To help protect the North Fork, the Missouri Department of Conservation is attempting to establish more riparian buffers within the drainage.  Riparian buffers are small strips of land planted with vegetation.  They are designed to intercept pollutants.  Strategically placed buffers can effectively mitigate the movement of sediment, nutrients, and pesticides.  When combined with sound upstream conservation practices, riparian buffers can achieve a measure of environmental sustainability.

A sound conservation practice at home is to aerate your lawn.  As lawns age, soil compaction often results.  Compaction reduces the pore space within the soil that would normally hold air.  This results in poor nutrient uptake and reduced water infiltration.  Poor water infiltration results in excessive runoff.

Aeration opens up your lawn and allows oxygen, nutrients, and water to get to the roots.
It creates a healthier lawn with a deeper root system.  Aeration will help to reduce the amount of water that runs off your lawn, it will also help to reduce the amount of pollutants that are carried from your lawn in runoff.

The best time to aerate your lawn is when your grass is actively growing.  For cool season grasses such as bluegrass, fescue, and ryegrass, fall or spring is the ideal time to aerate .  For warm season grasses such as buffalograss, zoysia, and bermudagrass, June, July, or August are ideal. 

A core aerator, the type that removes plugs and deposits them on your lawn, will do the best job relieving compaction.  Other types of aerators, such as spike aerators, will actually compound soil compaction by pressing the soil down.

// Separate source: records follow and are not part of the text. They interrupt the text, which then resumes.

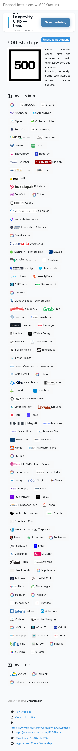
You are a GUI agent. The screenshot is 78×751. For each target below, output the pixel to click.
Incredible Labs (43, 341)
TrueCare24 (21, 603)
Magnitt (32, 423)
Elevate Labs (50, 268)
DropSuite (52, 260)
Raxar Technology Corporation (33, 529)
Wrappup (20, 635)
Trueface (45, 603)
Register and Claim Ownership (33, 743)
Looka (34, 415)
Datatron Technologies (28, 252)
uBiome (39, 652)
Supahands (47, 570)
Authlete (19, 145)
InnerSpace (48, 350)
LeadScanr (44, 390)
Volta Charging (46, 619)
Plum (42, 488)
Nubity (18, 480)
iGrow (39, 644)
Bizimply (57, 162)
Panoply (22, 488)
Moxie (18, 448)
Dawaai (58, 252)
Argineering (42, 129)
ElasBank (42, 674)
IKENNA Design (41, 333)
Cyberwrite (36, 243)
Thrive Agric (43, 586)
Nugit (40, 480)
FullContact (21, 284)
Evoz (23, 276)
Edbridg (28, 268)
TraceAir (19, 595)
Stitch (24, 562)
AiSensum (20, 113)
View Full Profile (25, 717)
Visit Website (23, 712)
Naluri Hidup (22, 472)
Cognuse (43, 211)
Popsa (50, 505)
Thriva (21, 586)
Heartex (26, 325)
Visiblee (19, 619)
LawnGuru (20, 390)
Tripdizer (40, 595)
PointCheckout (27, 505)
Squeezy (46, 554)
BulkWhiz (20, 194)
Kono (58, 382)
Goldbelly (30, 309)
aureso (62, 635)
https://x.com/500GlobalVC (31, 738)
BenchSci (23, 162)
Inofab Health (22, 358)
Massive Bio (50, 431)
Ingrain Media (22, 350)
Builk (22, 178)
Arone (26, 137)
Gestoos (19, 292)
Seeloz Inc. (60, 537)
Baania (39, 145)
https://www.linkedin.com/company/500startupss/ (41, 728)
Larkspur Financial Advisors (31, 682)
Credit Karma (22, 235)
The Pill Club (43, 578)
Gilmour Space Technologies (32, 301)
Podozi (44, 497)
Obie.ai (58, 480)
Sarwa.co (37, 537)
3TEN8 (49, 105)
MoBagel (46, 439)
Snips (41, 545)
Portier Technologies (27, 513)
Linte (17, 415)
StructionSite (22, 570)
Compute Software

Why it is important to the fish:
As the members of Team Longboat, one of our Fish-a-Thon teams, note  "the Ozark Hellbender resides in the North Fork of the White River.  This giant salamander, unique to the Ozarks, is on the endangered species list and is, according to the National Park Service, "extremely vulnerable to habitat disturbance and changes in water quality."  The North Fork of the White, like many cold-water streams in the Ozarks, is fed by large springs which are easily polluted due to the karst topography of the Ozarks that sources groundwater from a large area.  If the stream becomes too polluted, not only would the incredible fishery be lost, but the rare hellbender as well."

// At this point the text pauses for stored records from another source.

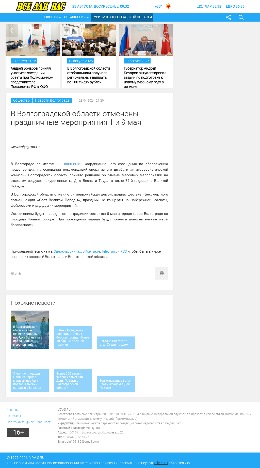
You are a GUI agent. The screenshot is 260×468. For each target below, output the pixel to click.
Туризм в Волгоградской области (122, 17)
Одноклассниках (67, 251)
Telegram (109, 251)
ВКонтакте (91, 251)
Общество (21, 100)
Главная (13, 410)
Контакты (14, 416)
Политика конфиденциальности (29, 422)
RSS (123, 251)
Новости (50, 17)
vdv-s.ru (161, 462)
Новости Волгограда (52, 100)
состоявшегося (70, 163)
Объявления (75, 17)
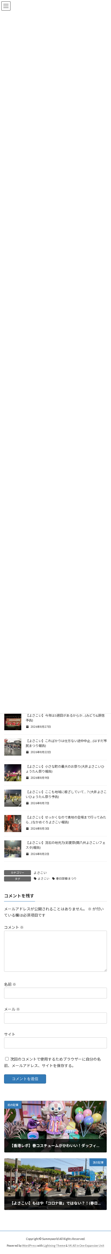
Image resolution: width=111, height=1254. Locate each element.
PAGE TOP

Ozark Hellbenders are canaries in a coal mine.  They are extremely susceptible to pollution.  They need  cold, clear, pollution-free water to survive.  If pollution kills off the Ozark Hellbenders, will the trout be next?

 

We all live upstream.  We may live upstream from a karst area, we may live upstream from a sand bottom river.  No matter where we live, the runoff from our lawns may contain pollutants.  We can reduce those pollutants by aerating our lawns.